_STORED DATA:_
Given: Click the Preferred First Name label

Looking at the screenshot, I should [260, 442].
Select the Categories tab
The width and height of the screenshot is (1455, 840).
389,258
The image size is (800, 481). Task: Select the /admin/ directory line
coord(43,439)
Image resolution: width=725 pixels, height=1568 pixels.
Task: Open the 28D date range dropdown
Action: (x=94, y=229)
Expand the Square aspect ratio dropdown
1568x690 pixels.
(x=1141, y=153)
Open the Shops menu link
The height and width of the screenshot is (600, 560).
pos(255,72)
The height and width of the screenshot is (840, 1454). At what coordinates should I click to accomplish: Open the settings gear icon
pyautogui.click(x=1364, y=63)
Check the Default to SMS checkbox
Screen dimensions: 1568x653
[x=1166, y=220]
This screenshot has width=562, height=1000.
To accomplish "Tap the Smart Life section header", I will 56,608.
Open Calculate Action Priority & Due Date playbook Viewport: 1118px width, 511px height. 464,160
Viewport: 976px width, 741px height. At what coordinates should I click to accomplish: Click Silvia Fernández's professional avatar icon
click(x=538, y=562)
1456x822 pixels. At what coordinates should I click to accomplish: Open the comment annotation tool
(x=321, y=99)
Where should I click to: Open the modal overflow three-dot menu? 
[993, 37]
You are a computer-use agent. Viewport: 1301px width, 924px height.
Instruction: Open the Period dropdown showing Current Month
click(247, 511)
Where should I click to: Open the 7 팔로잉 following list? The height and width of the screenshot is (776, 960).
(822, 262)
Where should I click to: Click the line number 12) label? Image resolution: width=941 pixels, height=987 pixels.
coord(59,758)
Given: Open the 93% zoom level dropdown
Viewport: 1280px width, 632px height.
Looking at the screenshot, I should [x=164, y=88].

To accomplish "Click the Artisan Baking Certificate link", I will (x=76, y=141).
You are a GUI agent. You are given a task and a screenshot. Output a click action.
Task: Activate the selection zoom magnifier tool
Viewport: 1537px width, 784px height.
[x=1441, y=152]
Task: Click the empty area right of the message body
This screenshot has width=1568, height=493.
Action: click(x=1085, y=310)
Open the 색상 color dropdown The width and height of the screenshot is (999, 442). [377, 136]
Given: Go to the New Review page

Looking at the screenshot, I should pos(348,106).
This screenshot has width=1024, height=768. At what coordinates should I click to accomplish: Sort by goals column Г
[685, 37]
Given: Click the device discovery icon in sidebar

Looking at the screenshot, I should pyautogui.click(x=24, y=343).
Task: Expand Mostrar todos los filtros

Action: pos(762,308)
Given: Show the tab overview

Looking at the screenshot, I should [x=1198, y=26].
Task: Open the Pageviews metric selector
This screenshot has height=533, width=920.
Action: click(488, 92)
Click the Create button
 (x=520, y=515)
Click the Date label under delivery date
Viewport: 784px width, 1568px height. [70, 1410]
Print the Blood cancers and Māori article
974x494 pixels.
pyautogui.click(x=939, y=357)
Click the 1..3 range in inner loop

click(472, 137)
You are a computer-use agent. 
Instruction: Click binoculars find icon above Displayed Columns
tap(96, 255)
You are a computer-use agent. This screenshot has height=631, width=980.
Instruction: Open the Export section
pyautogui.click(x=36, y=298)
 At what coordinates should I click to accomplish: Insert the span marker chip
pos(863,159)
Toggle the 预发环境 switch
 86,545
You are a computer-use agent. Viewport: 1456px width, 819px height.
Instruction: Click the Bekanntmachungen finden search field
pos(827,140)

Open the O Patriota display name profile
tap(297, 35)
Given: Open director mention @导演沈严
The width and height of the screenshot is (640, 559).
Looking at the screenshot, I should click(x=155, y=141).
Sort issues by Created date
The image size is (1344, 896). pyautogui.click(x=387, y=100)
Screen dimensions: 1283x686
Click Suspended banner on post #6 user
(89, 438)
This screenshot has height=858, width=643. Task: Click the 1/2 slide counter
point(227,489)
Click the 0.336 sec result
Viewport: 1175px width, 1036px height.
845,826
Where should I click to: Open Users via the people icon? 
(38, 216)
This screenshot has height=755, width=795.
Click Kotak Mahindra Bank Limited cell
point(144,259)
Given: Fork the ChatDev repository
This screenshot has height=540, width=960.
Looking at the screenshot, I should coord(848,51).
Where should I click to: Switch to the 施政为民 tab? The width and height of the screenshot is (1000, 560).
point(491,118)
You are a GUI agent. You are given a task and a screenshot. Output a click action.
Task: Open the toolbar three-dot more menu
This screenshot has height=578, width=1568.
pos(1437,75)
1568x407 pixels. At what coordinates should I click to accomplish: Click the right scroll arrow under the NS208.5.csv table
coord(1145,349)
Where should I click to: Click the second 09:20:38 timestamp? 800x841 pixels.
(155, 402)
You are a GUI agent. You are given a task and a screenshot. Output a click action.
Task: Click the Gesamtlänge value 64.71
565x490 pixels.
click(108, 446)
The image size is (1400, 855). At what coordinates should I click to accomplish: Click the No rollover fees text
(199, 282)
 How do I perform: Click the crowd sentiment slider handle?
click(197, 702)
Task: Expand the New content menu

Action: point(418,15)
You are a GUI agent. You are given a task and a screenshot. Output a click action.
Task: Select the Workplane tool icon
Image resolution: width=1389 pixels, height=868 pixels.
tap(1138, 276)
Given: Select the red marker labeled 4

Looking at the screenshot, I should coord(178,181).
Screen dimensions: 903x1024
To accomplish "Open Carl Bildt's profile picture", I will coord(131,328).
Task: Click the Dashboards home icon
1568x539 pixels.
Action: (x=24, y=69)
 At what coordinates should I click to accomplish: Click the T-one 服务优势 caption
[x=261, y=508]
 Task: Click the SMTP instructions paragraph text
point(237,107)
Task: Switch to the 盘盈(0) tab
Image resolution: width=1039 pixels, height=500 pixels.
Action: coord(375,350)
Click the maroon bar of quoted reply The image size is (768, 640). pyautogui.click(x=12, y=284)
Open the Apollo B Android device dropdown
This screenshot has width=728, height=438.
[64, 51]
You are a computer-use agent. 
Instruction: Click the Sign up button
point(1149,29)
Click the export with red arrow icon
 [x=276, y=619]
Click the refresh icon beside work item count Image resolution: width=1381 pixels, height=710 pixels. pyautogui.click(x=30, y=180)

_TASK TO COMPLETE:_
Retype the lines of the listing above exactly as they appear.

_RESPONSE TO THE TASK:_
Given: Click the Preferred First Name label

Looking at the screenshot, I should [260, 442].
Select the Categories tab
The width and height of the screenshot is (1455, 840).
389,258
The image size is (800, 481). Task: Select the /admin/ directory line
coord(43,439)
Image resolution: width=725 pixels, height=1568 pixels.
Task: Open the 28D date range dropdown
Action: (x=94, y=229)
Expand the Square aspect ratio dropdown
1568x690 pixels.
(x=1141, y=153)
Open the Shops menu link
The height and width of the screenshot is (600, 560).
pos(255,72)
The height and width of the screenshot is (840, 1454). At what coordinates should I click to accomplish: Open the settings gear icon
pyautogui.click(x=1364, y=63)
Check the Default to SMS checkbox
Screen dimensions: 1568x653
[x=1166, y=220]
This screenshot has width=562, height=1000.
To accomplish "Tap the Smart Life section header", I will 56,608.
Open Calculate Action Priority & Due Date playbook Viewport: 1118px width, 511px height. 464,160
Viewport: 976px width, 741px height. At what coordinates should I click to accomplish: Click Silvia Fernández's professional avatar icon
click(x=538, y=562)
1456x822 pixels. At what coordinates should I click to accomplish: Open the comment annotation tool
(x=321, y=99)
Where should I click to: Open the modal overflow three-dot menu? 
[993, 37]
You are a computer-use agent. Viewport: 1301px width, 924px height.
Instruction: Open the Period dropdown showing Current Month
click(247, 511)
Where should I click to: Open the 7 팔로잉 following list? The height and width of the screenshot is (776, 960).
(822, 262)
Where should I click to: Click the line number 12) label? Image resolution: width=941 pixels, height=987 pixels.
coord(59,758)
Given: Open the 93% zoom level dropdown
Viewport: 1280px width, 632px height.
Looking at the screenshot, I should [x=164, y=88].

To accomplish "Click the Artisan Baking Certificate link", I will (x=76, y=141).
You are a GUI agent. You are given a task and a screenshot. Output a click action.
Task: Activate the selection zoom magnifier tool
Viewport: 1537px width, 784px height.
[x=1441, y=152]
Task: Click the empty area right of the message body
This screenshot has width=1568, height=493.
Action: click(x=1085, y=310)
Open the 색상 color dropdown The width and height of the screenshot is (999, 442). [377, 136]
Given: Go to the New Review page

Looking at the screenshot, I should pos(348,106).
This screenshot has width=1024, height=768. At what coordinates should I click to accomplish: Sort by goals column Г
[685, 37]
Given: Click the device discovery icon in sidebar

Looking at the screenshot, I should pyautogui.click(x=24, y=343).
Task: Expand Mostrar todos los filtros

Action: pos(762,308)
Given: Show the tab overview

Looking at the screenshot, I should [x=1198, y=26].
Task: Open the Pageviews metric selector
This screenshot has height=533, width=920.
Action: click(488, 92)
Click the Create button
 (x=520, y=515)
Click the Date label under delivery date
Viewport: 784px width, 1568px height. [70, 1410]
Print the Blood cancers and Māori article
974x494 pixels.
pyautogui.click(x=939, y=357)
Click the 1..3 range in inner loop

click(472, 137)
You are a computer-use agent. 
Instruction: Click binoculars find icon above Displayed Columns
tap(96, 255)
You are a computer-use agent. This screenshot has height=631, width=980.
Instruction: Open the Export section
pyautogui.click(x=36, y=298)
 At what coordinates should I click to accomplish: Insert the span marker chip
pos(863,159)
Toggle the 预发环境 switch
 86,545
You are a computer-use agent. Viewport: 1456px width, 819px height.
Instruction: Click the Bekanntmachungen finden search field
pos(827,140)

Open the O Patriota display name profile
tap(297, 35)
Given: Open director mention @导演沈严
The width and height of the screenshot is (640, 559).
Looking at the screenshot, I should click(x=155, y=141).
Sort issues by Created date
The image size is (1344, 896). pyautogui.click(x=387, y=100)
Screen dimensions: 1283x686
Click Suspended banner on post #6 user
(89, 438)
This screenshot has height=858, width=643. Task: Click the 1/2 slide counter
point(227,489)
Click the 0.336 sec result
Viewport: 1175px width, 1036px height.
845,826
Where should I click to: Open Users via the people icon? 
(38, 216)
This screenshot has height=755, width=795.
Click Kotak Mahindra Bank Limited cell
point(144,259)
Given: Fork the ChatDev repository
This screenshot has height=540, width=960.
Looking at the screenshot, I should coord(848,51).
Where should I click to: Switch to the 施政为民 tab? The width and height of the screenshot is (1000, 560).
point(491,118)
You are a GUI agent. You are given a task and a screenshot. Output a click action.
Task: Open the toolbar three-dot more menu
This screenshot has height=578, width=1568.
pos(1437,75)
1568x407 pixels. At what coordinates should I click to accomplish: Click the right scroll arrow under the NS208.5.csv table
coord(1145,349)
Where should I click to: Click the second 09:20:38 timestamp? 800x841 pixels.
(155, 402)
You are a GUI agent. You are given a task and a screenshot. Output a click action.
Task: Click the Gesamtlänge value 64.71
565x490 pixels.
click(108, 446)
The image size is (1400, 855). At what coordinates should I click to accomplish: Click the No rollover fees text
(199, 282)
 How do I perform: Click the crowd sentiment slider handle?
click(197, 702)
Task: Expand the New content menu

Action: point(418,15)
You are a GUI agent. You are given a task and a screenshot. Output a click action.
Task: Select the Workplane tool icon
Image resolution: width=1389 pixels, height=868 pixels.
tap(1138, 276)
Given: Select the red marker labeled 4

Looking at the screenshot, I should coord(178,181).
Screen dimensions: 903x1024
To accomplish "Open Carl Bildt's profile picture", I will coord(131,328).
Task: Click the Dashboards home icon
1568x539 pixels.
Action: (x=24, y=69)
 At what coordinates should I click to accomplish: Click the T-one 服务优势 caption
[x=261, y=508]
 Task: Click the SMTP instructions paragraph text
point(237,107)
Task: Switch to the 盘盈(0) tab
Image resolution: width=1039 pixels, height=500 pixels.
Action: coord(375,350)
Click the maroon bar of quoted reply The image size is (768, 640). pyautogui.click(x=12, y=284)
Open the Apollo B Android device dropdown
This screenshot has width=728, height=438.
[64, 51]
You are a computer-use agent. 
Instruction: Click the Sign up button
point(1149,29)
Click the export with red arrow icon
 [x=276, y=619]
Click the refresh icon beside work item count Image resolution: width=1381 pixels, height=710 pixels. pyautogui.click(x=30, y=180)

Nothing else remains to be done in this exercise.